Beacons Festival 2012 Review (Part 1)

By on Tuesday, 28th August 2012 at 2:00 pm
 

There’s nothing quite as much that embodies the soul of festivalling than a humble handful of tents in a muddy field, preferably in a salt-of-the-Earth part of the world like North Yorkshire. Which, thank one’s lucky stars, is exactly what was offered by Beacons 2012 in Skipton. Certainly there were fringe events aplenty, and no less than three inflatable structures on which the young, or even perhaps the young at heart, could variously bounce and slide. But for those of a more musical bent, the sheer quantity and quality of angry, soulful, cerebral, and simply downright deafening music on offer was too much to resist. So, with practicalities out of the way first (food – adequate; beer – plentiful and cheap; cocktails – strong and immaculately-made; camping and toilets – well, at least there were some), let’s move onto the music.

Friday looked like belonging to the smaller Noisey/Vice stage, packed with trendy guitar-toting freaks from dawn ‘til dusk. But first up was Veronica Falls on the main Stool Pigeon stage. Their faux-naïf guitar jangle was helped by the natural reverb of the tent; the girl-boy vocals of James Hoare and Roxanne Clifford a natural, distinctive pairing, easing the crowd into the weekend. ‘Right Side Of My Brain’ features the word “beacon” in its lyrics. Neat, huh?

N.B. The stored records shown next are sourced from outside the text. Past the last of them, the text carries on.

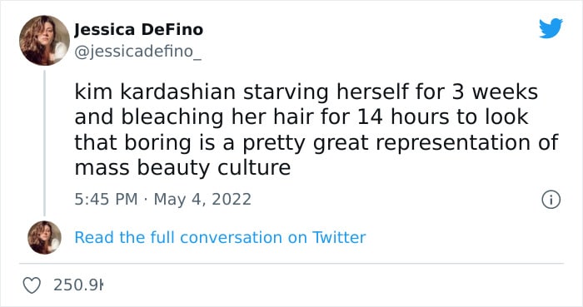Click the 250.9K like count
Image resolution: width=583 pixels, height=307 pixels.
[x=77, y=285]
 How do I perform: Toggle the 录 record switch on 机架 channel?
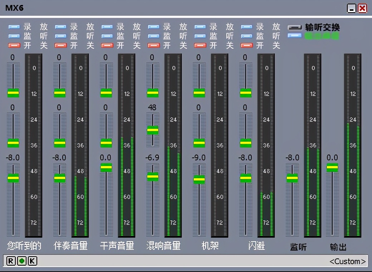tap(200, 26)
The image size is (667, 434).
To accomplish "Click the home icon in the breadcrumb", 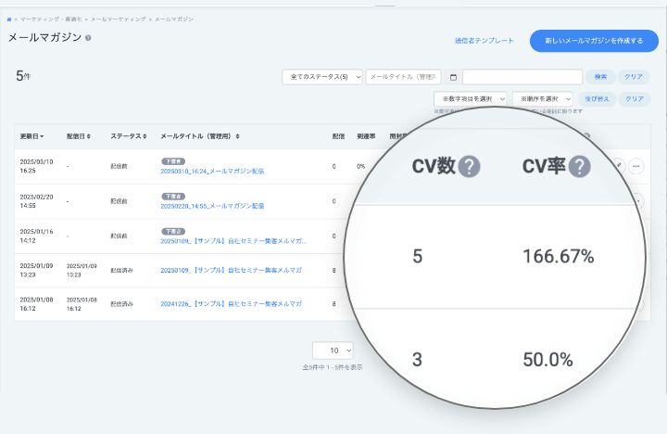I will point(9,19).
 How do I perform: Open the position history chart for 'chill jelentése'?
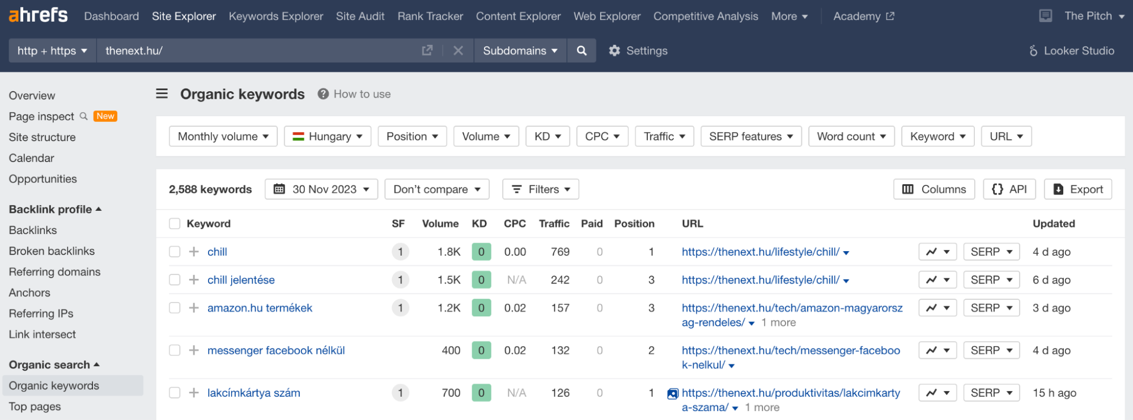point(937,280)
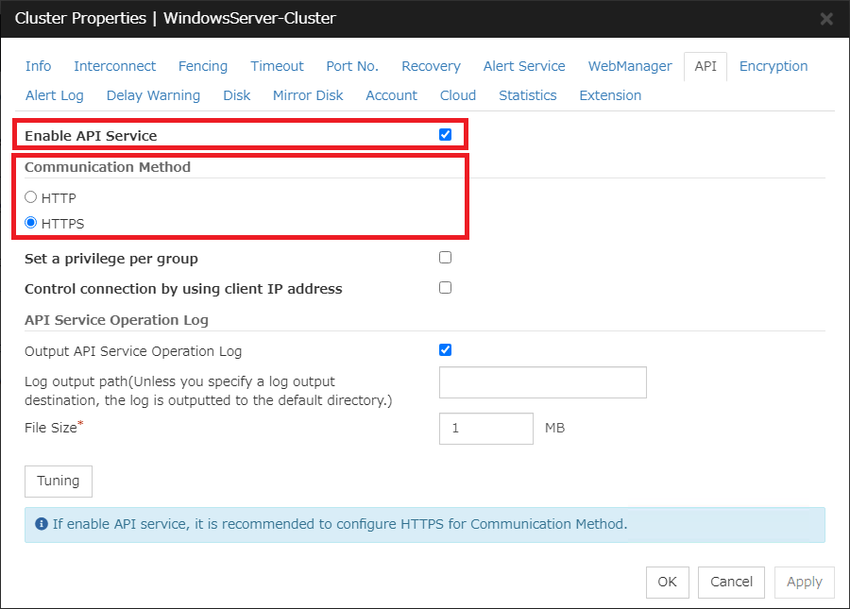Click the info icon in the recommendation banner
The height and width of the screenshot is (609, 850).
[42, 524]
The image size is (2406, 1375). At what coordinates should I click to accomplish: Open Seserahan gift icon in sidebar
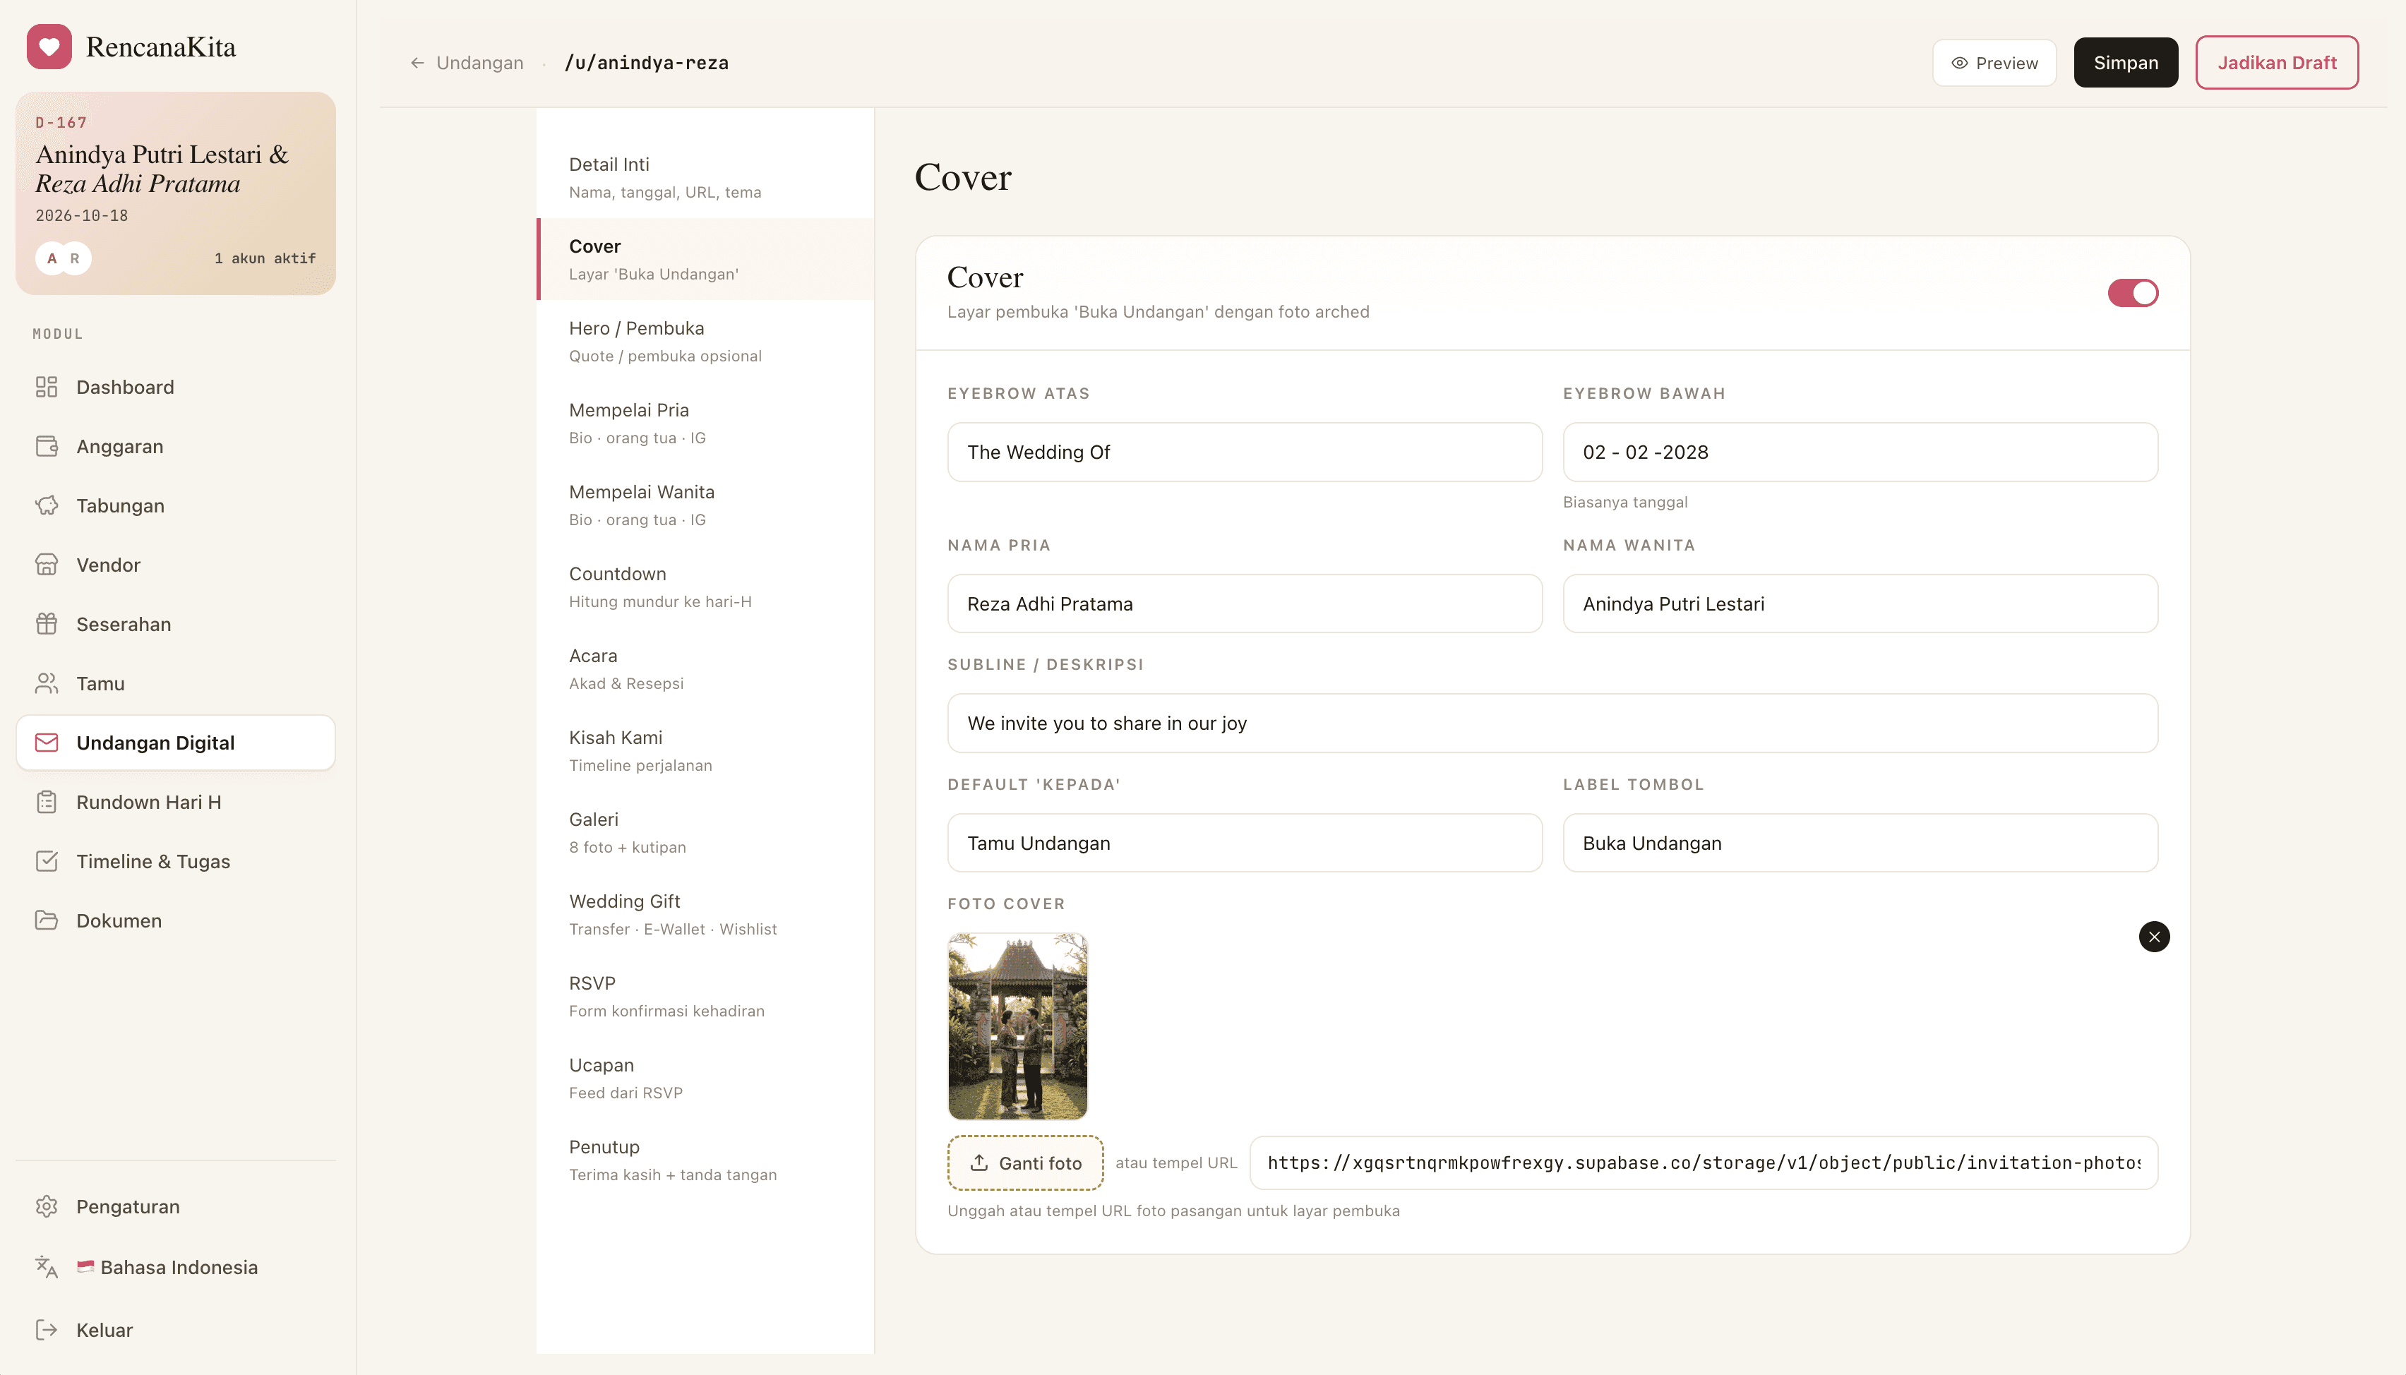46,624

Pins must make all the bands who struggle around the circuit for years, never making it big, green with envy. Lucky if they’re into double figures in terms of live shows, and only the odd limited edition tape to call a release, their influence in terms of pixel inches belies their young status. And in all honesty, they deserve it. The four ladies look great, the sound is warehouse-bare and won’t win any awards for virtuosity, but there’s plenty of edge and aloof attitude – exactly as it should be.

Gross Magic are somewhat more confusing. Their release ‘Teen Jamz’, whilst noisy in places, carries a ’70s glam-rock subtlety that appears almost entirely lost in the live performance, which is a deafening electric guitar onslought overlaid by a reed-thin voice. What is clear is that single Sam McGarrigle is desperate to transport himself back to 1990 Seattle and ingratiate himself with that scene – backwards baseball cap, half-mast pyjama bottoms, shuffling gait, faux-Transatlantic accent – he should fit right in.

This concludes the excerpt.